**INSTRUCTIONS TO FOLLOW**
Where "page" occurs in a line of the entries below, copy that line.

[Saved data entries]
*** Block opens ***
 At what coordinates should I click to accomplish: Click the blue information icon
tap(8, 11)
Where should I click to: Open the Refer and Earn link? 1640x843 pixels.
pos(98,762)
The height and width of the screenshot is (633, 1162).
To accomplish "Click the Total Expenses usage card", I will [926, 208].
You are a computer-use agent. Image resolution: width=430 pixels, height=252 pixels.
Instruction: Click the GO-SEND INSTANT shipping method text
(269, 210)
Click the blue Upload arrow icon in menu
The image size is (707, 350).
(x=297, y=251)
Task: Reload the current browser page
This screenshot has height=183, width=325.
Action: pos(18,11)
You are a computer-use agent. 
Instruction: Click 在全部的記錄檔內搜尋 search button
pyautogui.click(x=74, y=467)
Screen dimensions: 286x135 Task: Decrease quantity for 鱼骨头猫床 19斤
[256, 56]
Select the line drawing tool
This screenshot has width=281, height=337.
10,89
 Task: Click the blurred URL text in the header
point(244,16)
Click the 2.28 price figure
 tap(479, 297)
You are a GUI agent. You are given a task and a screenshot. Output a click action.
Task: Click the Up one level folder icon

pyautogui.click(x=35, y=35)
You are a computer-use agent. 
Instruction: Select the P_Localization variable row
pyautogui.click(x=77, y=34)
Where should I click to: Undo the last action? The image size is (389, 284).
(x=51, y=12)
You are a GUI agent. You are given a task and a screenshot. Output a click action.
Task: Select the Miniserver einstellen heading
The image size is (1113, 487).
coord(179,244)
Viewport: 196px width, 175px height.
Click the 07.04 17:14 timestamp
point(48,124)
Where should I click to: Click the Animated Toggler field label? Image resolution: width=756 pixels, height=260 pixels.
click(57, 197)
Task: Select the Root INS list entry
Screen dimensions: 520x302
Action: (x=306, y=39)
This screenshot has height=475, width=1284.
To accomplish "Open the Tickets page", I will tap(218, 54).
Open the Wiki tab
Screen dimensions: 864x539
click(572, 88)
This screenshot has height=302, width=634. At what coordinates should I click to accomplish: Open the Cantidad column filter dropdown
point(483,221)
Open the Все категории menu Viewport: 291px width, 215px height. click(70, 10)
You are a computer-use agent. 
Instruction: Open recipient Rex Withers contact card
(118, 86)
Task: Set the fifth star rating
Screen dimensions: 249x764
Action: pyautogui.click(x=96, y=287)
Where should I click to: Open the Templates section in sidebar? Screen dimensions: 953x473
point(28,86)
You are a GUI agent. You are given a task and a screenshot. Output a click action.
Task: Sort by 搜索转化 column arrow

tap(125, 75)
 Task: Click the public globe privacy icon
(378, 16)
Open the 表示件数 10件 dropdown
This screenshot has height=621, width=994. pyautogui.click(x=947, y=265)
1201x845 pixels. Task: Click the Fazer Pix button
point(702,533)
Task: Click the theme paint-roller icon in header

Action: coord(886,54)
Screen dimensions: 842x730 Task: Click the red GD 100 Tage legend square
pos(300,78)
*** Block closes ***
**TASK ANSWER**
Task: Reload the current browser page
To accomplish "Open the Tickets page", I will tap(218, 54).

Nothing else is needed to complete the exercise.